Does this fact shock you? It certainly shocked me when I heard about it. Though I had a vague hint when overhearing a conversation in the elevator one day in NYC. I thought the person speaking about the outrageous rate they were paying to have their elderly parent in a nursing home must be some overpriced New York City luxury nursing home.
Now I understand that your typical nursing home may cost 8K a month. Most people do not have the long-term care insurance policy needed to pay the costs of the nursing home. The money to pay for a nursing home often wipes out the life savings of the elderly or deeply strains the savings of the children of the patient trying to pay for the nursing home.
The people who know the ins and outs of financial planning know that for an elderly patient to qualify for government coverage of nursing home costs one must start to transfer assets to family members well before 3 years prior to admittance to a nursing home. You cannot wait until admission to a nursing home is imminent to start transferring assets.
My Grandmother was adamant that she never wanted to go into a nursing home. My Mother was too. They both spent time in nursing homes prior to their death. They had medical problems that were well beyond home care.

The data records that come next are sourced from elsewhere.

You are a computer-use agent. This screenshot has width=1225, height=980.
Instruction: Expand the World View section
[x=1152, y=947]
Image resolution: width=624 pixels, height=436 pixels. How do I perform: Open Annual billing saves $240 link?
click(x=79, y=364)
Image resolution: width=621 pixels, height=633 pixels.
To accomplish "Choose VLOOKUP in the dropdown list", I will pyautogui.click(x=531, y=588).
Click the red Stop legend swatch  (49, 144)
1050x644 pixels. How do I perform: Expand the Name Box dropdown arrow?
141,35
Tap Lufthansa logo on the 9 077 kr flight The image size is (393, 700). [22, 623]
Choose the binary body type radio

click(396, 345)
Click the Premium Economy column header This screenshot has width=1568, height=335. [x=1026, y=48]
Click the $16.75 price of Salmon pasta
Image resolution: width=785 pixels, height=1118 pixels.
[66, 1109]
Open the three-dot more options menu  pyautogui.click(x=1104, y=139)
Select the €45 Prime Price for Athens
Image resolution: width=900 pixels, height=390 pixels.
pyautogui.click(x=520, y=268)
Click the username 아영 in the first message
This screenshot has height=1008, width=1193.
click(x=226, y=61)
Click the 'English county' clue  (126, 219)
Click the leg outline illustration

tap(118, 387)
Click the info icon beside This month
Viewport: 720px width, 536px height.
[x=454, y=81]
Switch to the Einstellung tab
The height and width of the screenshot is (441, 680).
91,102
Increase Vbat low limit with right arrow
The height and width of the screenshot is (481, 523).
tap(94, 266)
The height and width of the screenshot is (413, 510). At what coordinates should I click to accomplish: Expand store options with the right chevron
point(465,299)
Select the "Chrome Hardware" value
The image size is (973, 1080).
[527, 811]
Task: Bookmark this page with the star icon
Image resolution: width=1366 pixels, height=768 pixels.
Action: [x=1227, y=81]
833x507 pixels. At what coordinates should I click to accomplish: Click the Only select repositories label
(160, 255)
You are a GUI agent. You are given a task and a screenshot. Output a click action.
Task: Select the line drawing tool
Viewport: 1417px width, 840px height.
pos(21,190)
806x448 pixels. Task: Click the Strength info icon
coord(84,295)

My Grandmother was furious when a series of strokes required her to move into nursing home care. She didn’t speak to my Mother for some time, blaming her for her transition into the nursing home. My Mom and I would arrive for a visit together and my Grandmother would talk to me and totally ignore my Mother. Needless to say this upset my Mother terribly.
Now when I hear people talking about wills, I want to roll my eyes. Wills are a crapshoot. The odds are one will have some catastrophic unexpected health issue that will bounce you into a nursing home at least once before death arrives. My Grandmother was a savvy woman and she had a doctor married to a lawyer among her grandchildren. She had the knowledge and the help needed to do financial planning. Even so, unexpected complications arose.
Even the best laid plans to ensure family finances will not be destroyed by nursing home costs often run amok. This happened to my Grandmother. She had meticulously planned for her investments in stocks to roll over to her children and grandchildren upon her death. She spent endless hours transferring her assets into mutual accounts. Alas there was some glitch in the wording of the accounts…the use of “and” instead of “or” or some such technicality and her accounts were deemed owned solely by her according to the rules used to determine eligibility for government coverage of a nursing home. She had to sell all the stocks to start the process of paying for the nursing home. The day I had to drive my Mother to the brokerage firm to do huge paperwork related to this was a sad day indeed.
At a monthly rate of 8k or so a nursing home rapidly depletes savings. Your will becomes a useless piece of paper if your funds have all gone to the nursing home. So pick an age at which you think it will be wise to start transferring assets. Wouldn’t you prefer your children or other beloved people in your life to have your assets rather than a nursing home? Or wouldn’t you rather live it up and spend your money on yourself or your family? Any option would be better than handing over huge bushels of cash to a nursing home.
And by the way these overpriced nursing homes don’t even provide good care. Too many nights I arrived after work at a nursing home to visit relatives and found they hadn’t been served dinner yet, or they were upset because they’d been trying to get some medical attention, or some other issue. It seemed clear that families must visit often and ensure their relative is receiving acceptable care.
Don’t wait until you are over 90 because it may be too late. Great health does not ensure you will not suddenly find yourself in a nursing home.
Don’t be stubborn. My mother spent endless hours as my Grandmother aged trying to get my Grandmother to release some of her assets to keep them safe. My Grandmother grew up in an orphanage and it seems was unable to relinquish control. Having control and independence was crucially important to her.
She loved her family tremendously. She was all nurturing. But when the end of her life came she was very upset that she was in a nursing home. She was well aware of how much it was costing and she was angry.
It makes me sad every time I think how upset she was to be in a nursing home. The day my Mother and I went to clean out her apartment was one of the toughest days of my life but for family funerals. So much of our family history was in that apartment. So much of my Grandmother’s spirit was there.
I miss her terribly. I mourn her. I also have deep sadness her life did not end the way she wanted it to.